=== 読解文 ===

この技術を、一貫的な統合性(Integrity)を持ち、無限(Infinite)で、イノベーティブ(Innovative)な戦略構想(Initiative)を実現するITツールとして製品化し、これを「GD.findi」と名付け、クラウド・サービスでご提供いたします。
モノづくりの挑戦に、製造業の皆様と共に歩んで参ります。
モノづくりの曲がり角
急速な勢いでボーダレス経済が広がる中、モノづくりの在り方は大きく変わってきています。グローバルなモノづくりに対応するための体制は、今後のモノづくり経営戦略としてポイントとなってきました。
多品種少量や短納期化などの要求の中で、在庫削減やコストダウン等の要求はさらに厳しくなる一方です。さらに、コストダウンや組織のスリム化の影響を受けて、モノづくりの知恵、ノウハウも若手の育成も進みません。また、プロフェッショナルもいつの間にか、居なくなってしまっています。製造組織を強化し、さらなる競争力を高めていく対策を進めていかなければなりません。

=== 提供資料 ===

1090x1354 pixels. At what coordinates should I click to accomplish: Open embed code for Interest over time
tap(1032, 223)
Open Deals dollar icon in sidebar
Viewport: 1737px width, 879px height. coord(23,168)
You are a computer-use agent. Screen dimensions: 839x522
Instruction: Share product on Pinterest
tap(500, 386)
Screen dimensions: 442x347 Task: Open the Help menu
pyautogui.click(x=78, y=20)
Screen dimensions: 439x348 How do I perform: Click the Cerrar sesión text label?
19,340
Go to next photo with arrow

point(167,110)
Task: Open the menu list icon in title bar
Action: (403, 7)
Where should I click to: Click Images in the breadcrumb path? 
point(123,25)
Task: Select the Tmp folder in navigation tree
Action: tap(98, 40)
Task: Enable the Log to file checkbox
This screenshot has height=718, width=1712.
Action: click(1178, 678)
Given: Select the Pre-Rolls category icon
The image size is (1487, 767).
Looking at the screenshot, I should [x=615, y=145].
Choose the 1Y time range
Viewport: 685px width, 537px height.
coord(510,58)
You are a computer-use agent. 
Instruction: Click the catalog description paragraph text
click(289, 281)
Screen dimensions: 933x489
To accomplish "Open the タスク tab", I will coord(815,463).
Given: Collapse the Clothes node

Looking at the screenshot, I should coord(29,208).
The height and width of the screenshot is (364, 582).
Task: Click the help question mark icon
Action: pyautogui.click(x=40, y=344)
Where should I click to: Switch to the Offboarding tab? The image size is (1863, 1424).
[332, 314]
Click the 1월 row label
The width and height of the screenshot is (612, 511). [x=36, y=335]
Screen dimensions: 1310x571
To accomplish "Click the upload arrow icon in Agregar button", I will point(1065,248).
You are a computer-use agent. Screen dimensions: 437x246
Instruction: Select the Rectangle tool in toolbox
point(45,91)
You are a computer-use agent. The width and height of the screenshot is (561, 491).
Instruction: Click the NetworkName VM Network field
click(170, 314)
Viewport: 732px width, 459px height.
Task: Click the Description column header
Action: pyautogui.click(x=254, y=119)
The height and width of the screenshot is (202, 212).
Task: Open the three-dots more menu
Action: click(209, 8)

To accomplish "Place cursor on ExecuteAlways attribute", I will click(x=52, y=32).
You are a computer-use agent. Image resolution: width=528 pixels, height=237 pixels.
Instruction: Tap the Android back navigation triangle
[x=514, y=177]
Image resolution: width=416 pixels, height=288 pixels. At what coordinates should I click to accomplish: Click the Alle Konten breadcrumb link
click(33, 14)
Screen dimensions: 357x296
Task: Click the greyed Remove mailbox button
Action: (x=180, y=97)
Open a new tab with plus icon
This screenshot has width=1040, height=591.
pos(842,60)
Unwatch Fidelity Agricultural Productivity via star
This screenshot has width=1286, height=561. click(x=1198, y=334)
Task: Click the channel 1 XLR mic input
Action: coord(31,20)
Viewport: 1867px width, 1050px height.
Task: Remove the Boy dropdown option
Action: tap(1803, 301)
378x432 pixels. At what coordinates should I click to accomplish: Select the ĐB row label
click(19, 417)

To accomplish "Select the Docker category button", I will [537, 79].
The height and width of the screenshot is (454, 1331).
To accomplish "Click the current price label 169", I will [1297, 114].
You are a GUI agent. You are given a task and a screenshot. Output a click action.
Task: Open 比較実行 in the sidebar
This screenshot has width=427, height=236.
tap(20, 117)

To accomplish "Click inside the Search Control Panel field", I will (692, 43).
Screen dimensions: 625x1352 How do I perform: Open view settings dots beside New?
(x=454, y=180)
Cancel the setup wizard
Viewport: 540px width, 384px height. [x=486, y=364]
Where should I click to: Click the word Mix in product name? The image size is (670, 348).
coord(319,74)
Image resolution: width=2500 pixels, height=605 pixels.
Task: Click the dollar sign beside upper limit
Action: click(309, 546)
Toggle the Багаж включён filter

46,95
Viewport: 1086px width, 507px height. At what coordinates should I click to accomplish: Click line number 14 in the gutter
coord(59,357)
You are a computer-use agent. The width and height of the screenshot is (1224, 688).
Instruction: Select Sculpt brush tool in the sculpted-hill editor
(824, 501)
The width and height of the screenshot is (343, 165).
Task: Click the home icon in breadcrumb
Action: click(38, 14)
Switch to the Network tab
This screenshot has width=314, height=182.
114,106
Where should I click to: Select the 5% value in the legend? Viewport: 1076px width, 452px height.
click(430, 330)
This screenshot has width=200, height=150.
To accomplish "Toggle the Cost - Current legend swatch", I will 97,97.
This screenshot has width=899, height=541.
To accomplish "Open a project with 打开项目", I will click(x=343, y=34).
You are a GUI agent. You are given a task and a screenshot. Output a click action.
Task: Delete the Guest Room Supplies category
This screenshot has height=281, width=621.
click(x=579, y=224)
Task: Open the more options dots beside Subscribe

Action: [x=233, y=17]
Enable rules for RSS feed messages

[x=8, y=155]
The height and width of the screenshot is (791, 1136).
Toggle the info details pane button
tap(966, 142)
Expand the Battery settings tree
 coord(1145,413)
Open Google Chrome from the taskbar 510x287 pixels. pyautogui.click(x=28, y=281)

===

# 課題:
- A) モノづくりについての文章では、製品化された技術にどんな名前が付けられているか。
- B) モノづくりについての文章を、最後の文の後から書き進めてください。

# 解答:
- A) 「GD.findi」と名付けられている。

- B)
一方、モノづくりの世界に、自動化だけでなく、Industry 4.0 や IoT(Internet of Things)などの新たな技術潮流の動きが始まっています。これらは、ICTの力を最大限に活用して、従来の現場力によるモノづくりを根底から変えてしまう破壊力も持っています。
当社では、このような状況や動きを踏まえて、生産技術部門や製造部門における課題を探り、今後のアプローチのひとつとして技術開発、サービス開発を行っています。
本コンセプト編では、当社がGD.findi を開発してきた背景認識や、今後のアプローチに対する考え方を紹介いたします。
「プロフェッショナルがいなくなった!」
モノづくりのグローバル化の波を受けて、製造業の生産部門の体制は大きく変わらざるを得ませんでした。リストラクチャリングだけではなく、経営環境の変化や欧米流の管理主義が導入され、コストダウン、垂直立ち上げで生産準備期間を短縮せよ、また、様々な市場ニーズに対応した製品開発、大量生産から少量多品種へ。また、成果主義の導入と共に、アウトソーシング化が進み、同期したように起こる技術の多様化を前に、専門性を高めて外部委託を進めざるを得ない状況でした。これらは技術者の専門範囲を狭めると共に、技術者の高齢化に伴って、企業内でのノウハウの断絶につながってしまいます。そしてこれらは、技術者の「量」の減少だけでなく、技術者の「質」の低下を引き起こしました。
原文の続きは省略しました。